Today’s students are graduating college with far too much federal student loan debt. If they are made aware of this financial commitment on a regular basis, perhaps they will be more cautious and conservative when borrowing to finance their education.
This newsletter has served as my way of communicating to you during the legislative session, and as such, this will be my last one, barring any unforeseen circumstances that might bring us back into a special session (I don’t expect that). I have so appreciated the newspapers in District 41 printing my newsletter to keep you informed. Many thanks to the editors and publishers of our local newspapers for their support of this format.
While this newsletter will be my last, I will still be your senator for the remainder of the year, right up to the very moment my successor is sworn in. At this time, it appears your next senator will be Tom Briese of Albion. I have visited with Tom several times, and I believe he will serve the district well. Even though he is unopposed, I have encouraged him to travel the district during the campaign to not only acquaint himself with District 41 but also to give constituents a chance to get to know him.
Again, I want to thank you for this special and rare opportunity to be your state senator. Public service is something all of us should do in one capacity or another. It’s like paying rent for the space we occupy in this great state of Nebraska. I’m not sure what the next chapter in my life holds, but I know it will always have something to do with rural Nebraska, because that is where my home and heart are (and two of my grandchildren).
My best to all the good citizens of District 41!
April 8, 2016
What a difference a day makes.
A very long day of over eight hours of debate on select file resulted in two of my bills being advanced to final reading: LB 959 and LB 1067. The following morning, with just a few minutes of debate, another bill, LB 958, advanced to final reading with merely a voice vote.
I am pleased with the outcome of all three of these bills, and I’ll tell you why. LB 958 and LB 959 were bills that Senator Mike Gloor and I both carried, respectively, for the Governor with the goal of achieving some level of property tax relief.
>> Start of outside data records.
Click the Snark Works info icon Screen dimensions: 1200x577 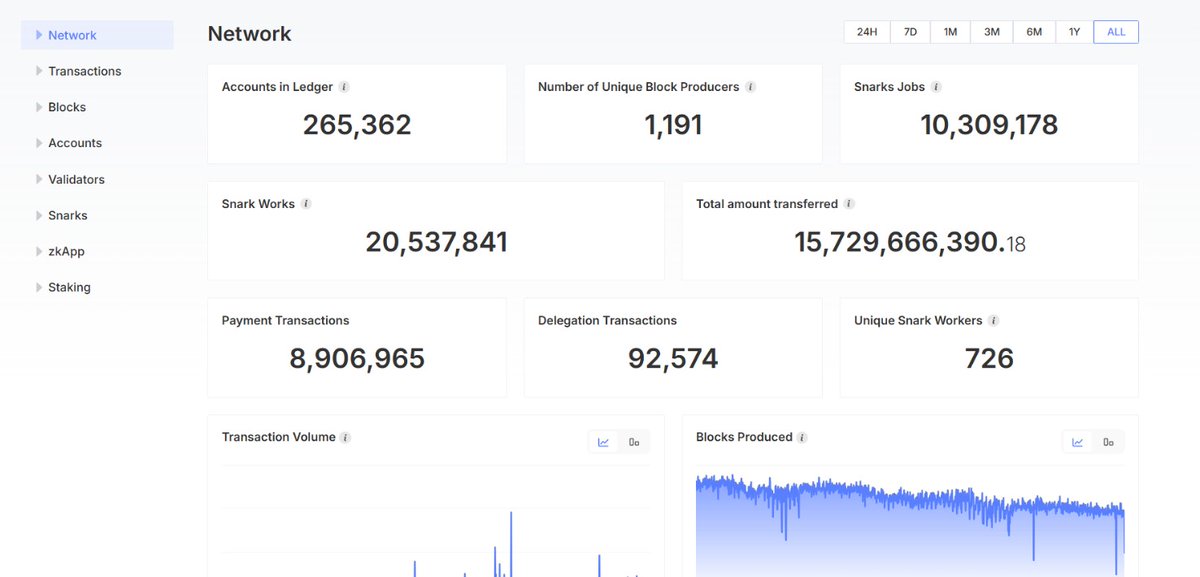(x=304, y=204)
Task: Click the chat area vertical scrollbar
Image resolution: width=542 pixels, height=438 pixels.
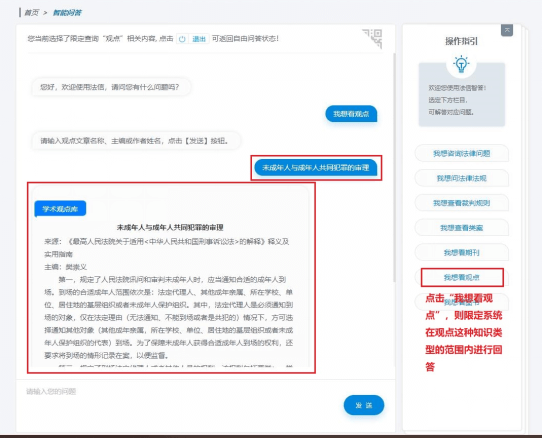Action: (x=394, y=168)
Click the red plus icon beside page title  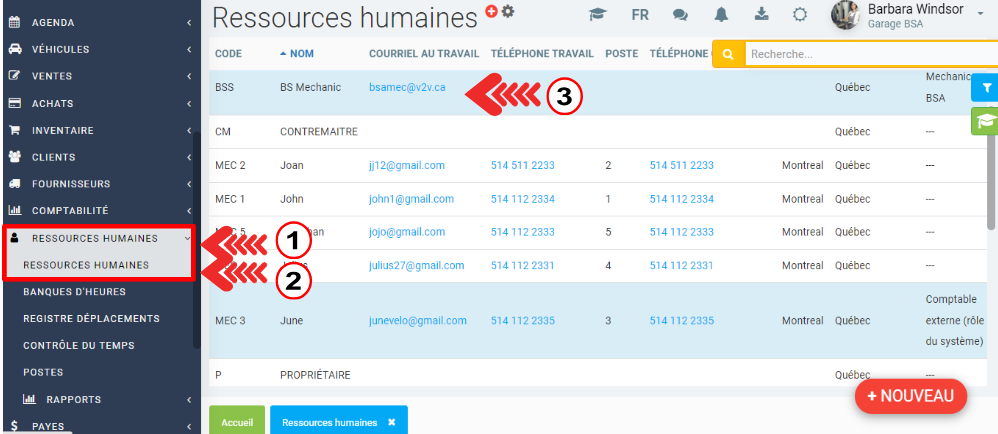492,11
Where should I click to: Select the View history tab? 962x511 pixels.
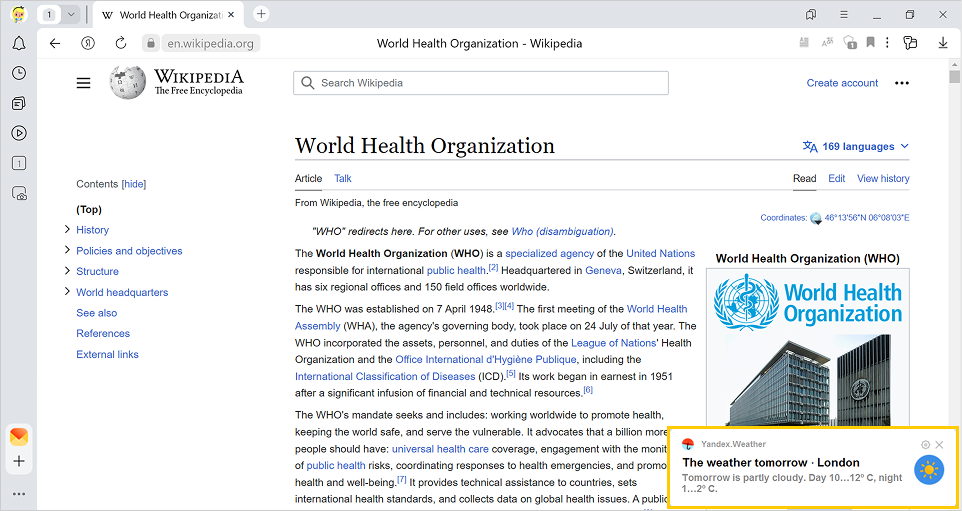883,178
While maybe not as much ‘relief’ as we hoped, the legislation makes significant advances.
Senator Gloor’s bill, LB 958, provides property tax relief particularly for agricultural landowners. There is an additional appropriation of $20 million to the Property Tax Credit Fund bringing the total going into the fund to $224 million for this year.
My bill, LB 959, addresses education funding. It removes two elements from the school funding formula that have encouraged some local school districts to ‘levy up’ to capture state aid. LB 959 eliminates the minimum levy adjustment which results in additional equalization aid to some districts as well as allowing non-equalized districts with a levy below $.95 to receive their portion of the income tax rebate. It also removes the averaging adjustment levy requirements. These two elements result in approximately $8.5 million in state dollars being added to the school funding formula. The additional aid will be realized primarily by our more rural school districts which will reduce property taxes by a corresponding amount.
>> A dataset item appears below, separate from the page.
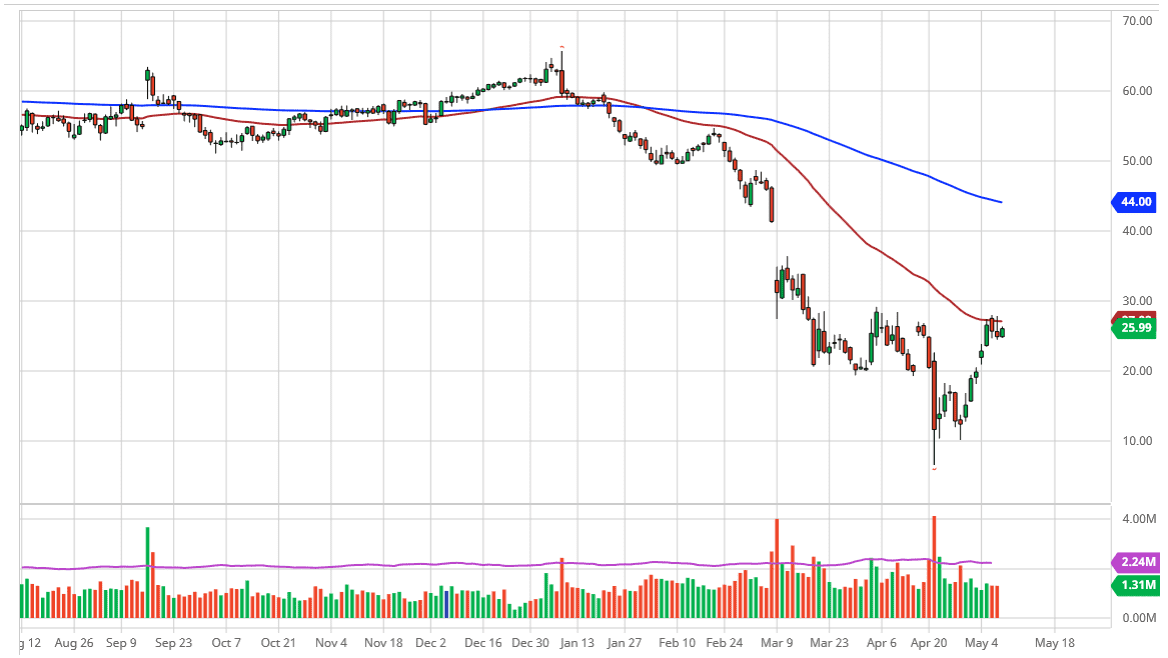The height and width of the screenshot is (658, 1168).
Task: Click the green 1.31M volume tag
Action: [x=1134, y=585]
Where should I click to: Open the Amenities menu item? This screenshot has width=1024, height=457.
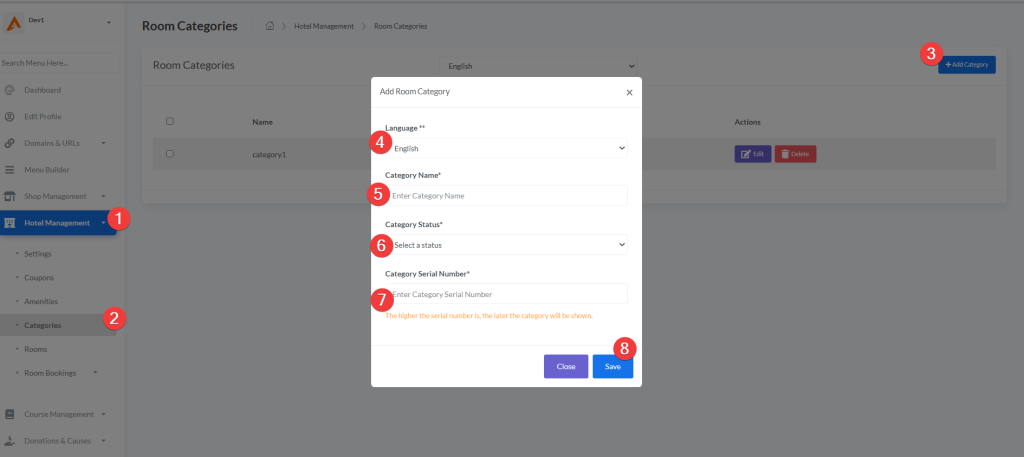tap(40, 301)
Another aspect of LB 959 implements limitations on a feature that allows a school district to levy up to 5.2 cents beyond the $1.05 levy lid to deal with life safety and environmental hazards such as mold. The bill limits the additional levy amount to 3 cents and clarifies that those funds can’t be used for new construction.
The long day of debate also included LB 1067 which deals with a unique educational entity – the Learning Community of Douglas and Sarpy Counties. Currently, the Learning Community membership includes the 11 school districts in Douglas and Sarpy counties. Clearly, it has little or no impact to District 41. Nevertheless, as chair of the Education Committee I agreed to work with those superintendents to craft changes to the statutes governing the Learning Community.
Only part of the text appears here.